Tugas untuk Dikerjakan
Teruskan tulisan di bawah tentang halte busway bertangga tinggi di jalur Ciledug-Tendean, mulai setelah kalimat terakhirnya.

Kutipan untuk Dibaca
Senin 09 Jan 2017 17:00 WIB

Ratusan Anak Tangga Menuju Halte Busway

Red:

 

Republika/Prayogi                   

 

 

 

 

 

 

 

 

Pembangunan jalan layang nontol (JLNT) untuk bus Transjakarta Koridor XIII saat ini sudah hampir rampung. Fasilitas penunjang berupa halte busway pun sudah terpasang di beberapa titik jalur yang menjadi penghubung rute Ciledug-Tendean tersebut. Namun demikian, proyek infrastruktur yang nyaris selesai itu mulai menuai kritik dari berbagai kalangan. Sebab, kebanyakan halte yang dibangun di sepanjang JLNT Ciledug-Tendean itu memiliki ketinggian yang tak lazim, yaitu berkisar antara 15 hingga 28 meter dari permukaan tanah.

Untuk mencapai halte-halte tersebut, para pengguna bus Transjakarta di koridor itu nantinya harus menyusuri tangga yang curam dan bertingkat-tingkat. Lebih parahnya lagi, halte-halte tersebut tidak dilengkapi fasilitas lift atau elevator untuk mempermudah akses bagi kalangan lansia, ibu hamil, dan kaum difabel.

Entri data tersimpan
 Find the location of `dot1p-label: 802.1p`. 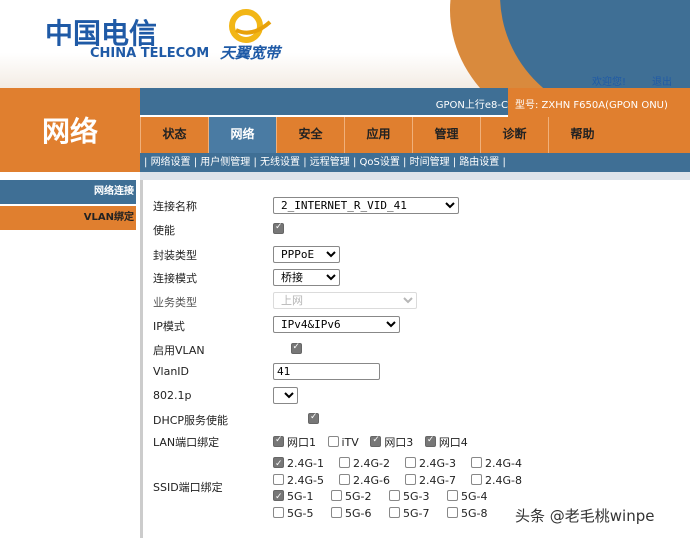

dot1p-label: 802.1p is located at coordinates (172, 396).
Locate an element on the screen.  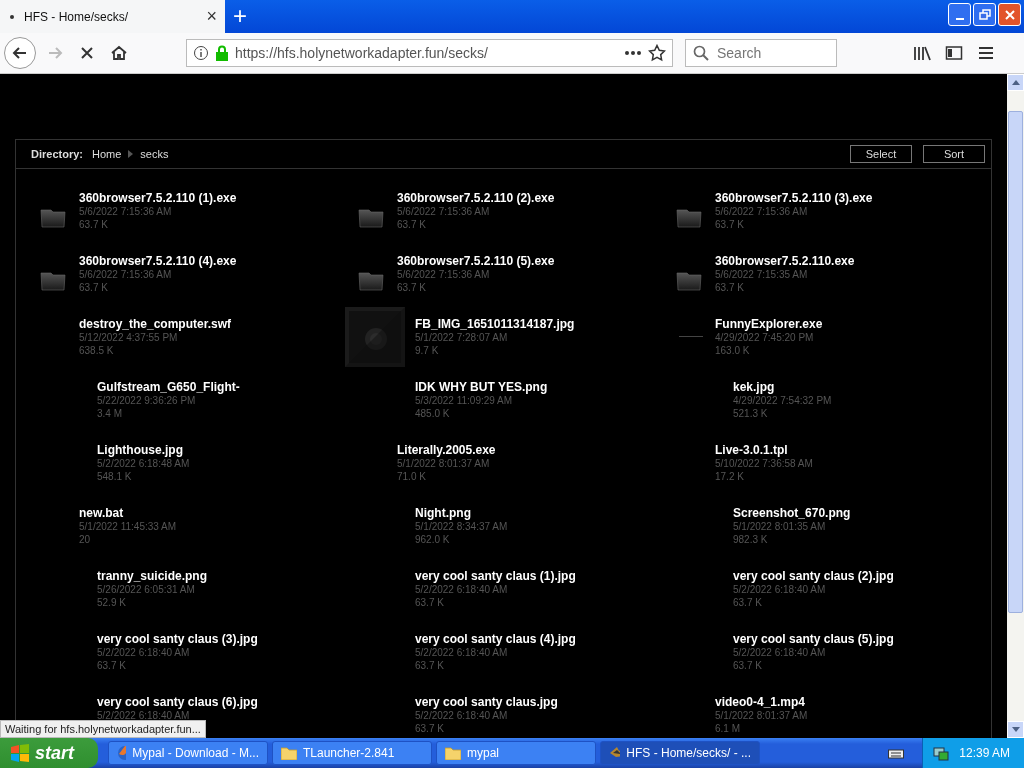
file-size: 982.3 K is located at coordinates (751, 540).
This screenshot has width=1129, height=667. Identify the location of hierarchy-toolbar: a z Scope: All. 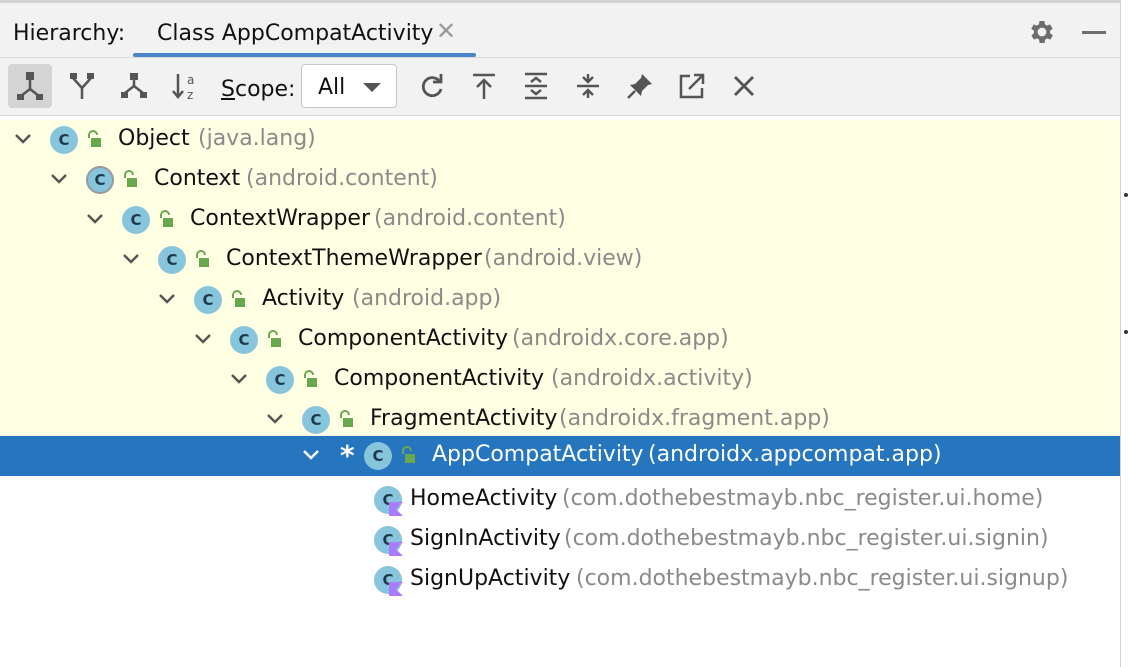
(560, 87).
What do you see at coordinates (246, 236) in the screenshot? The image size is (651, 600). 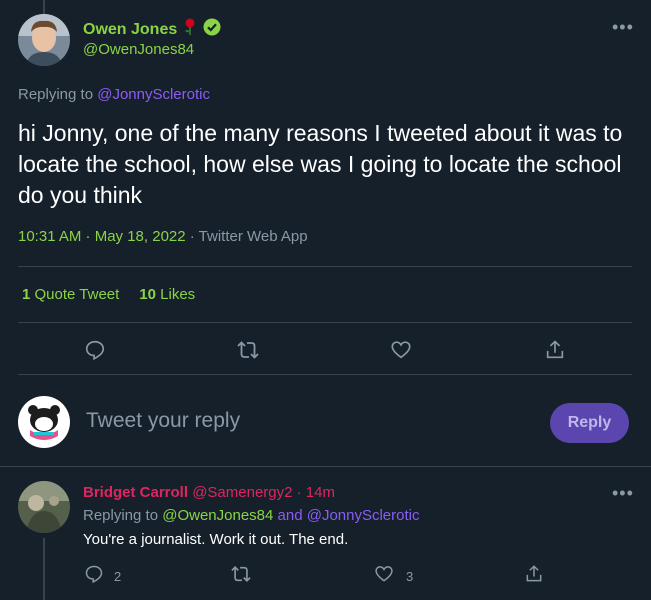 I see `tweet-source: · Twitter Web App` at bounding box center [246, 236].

Hasil Latihan Ini
"Setahu saya, desain halte ini memang tidak dilengkapi lift dari awal. Enggak tahu juga apa nanti bakal mau ditambah lift sama Pemprov DKI," ujar salah satu pekerja proyek JLNT Tendean-Ciledug, Dwi Kurniawan (30 tahun), yang ditemui Republika di dekat lokasi pembangunan halte busway Perempatan CSW Kebayoran Baru, Jakarta Selatan, akhir pekan kemarin.

Halte busway di Perempatan CSW berada di ketinggian 28 meter dari permukaan tanah. Adapun jumlah jenjang menuju halte itu mencapai 113 anak tangga yang dibagi menjadi tiga tingkat. Fasilitas seperti itu jelas tak ramah untuk para lansia, ibu hamil, dan kaum difabel.

Dwi mengaku, hanya mengerjakan proyek sesuai dengan spesifikasi yang diinginkan Pemprov DKI. Karena itu, kontraktor tidak memikirkan dampak pendirian halte setinggi melebihi 20 meter tersebut. "Saya sendiri juga bingung, bagaimana caranya para manula bisa sampai ke halte itu nanti. Tapi, saya hanya pekerja di sini, Mas," kata pria asal Semarang ini.

Pemandangan serupa juga dapat dijumpai di kawasan Mayestik Kebayoran Baru, Jakarta Selatan. Halte busway yang dibangun di sana memiliki ketinggian sekitar 20 meter dari permukaan tanah. Untuk mencapai halte itu, para penumpang nantinya harus menaiki jenjang curam bertingkat tiga yang terdiri dari 70 anak tangga. "Tidak ada lift di halte ini. Karena, rancangan yang diterima kontraktor dari sananya memang seperti ini (tanpa lift)," ujar pekerja proyek JLNT Ciledug-Tendean, Rojak (42) saat ditemui di kawasan Mayestik.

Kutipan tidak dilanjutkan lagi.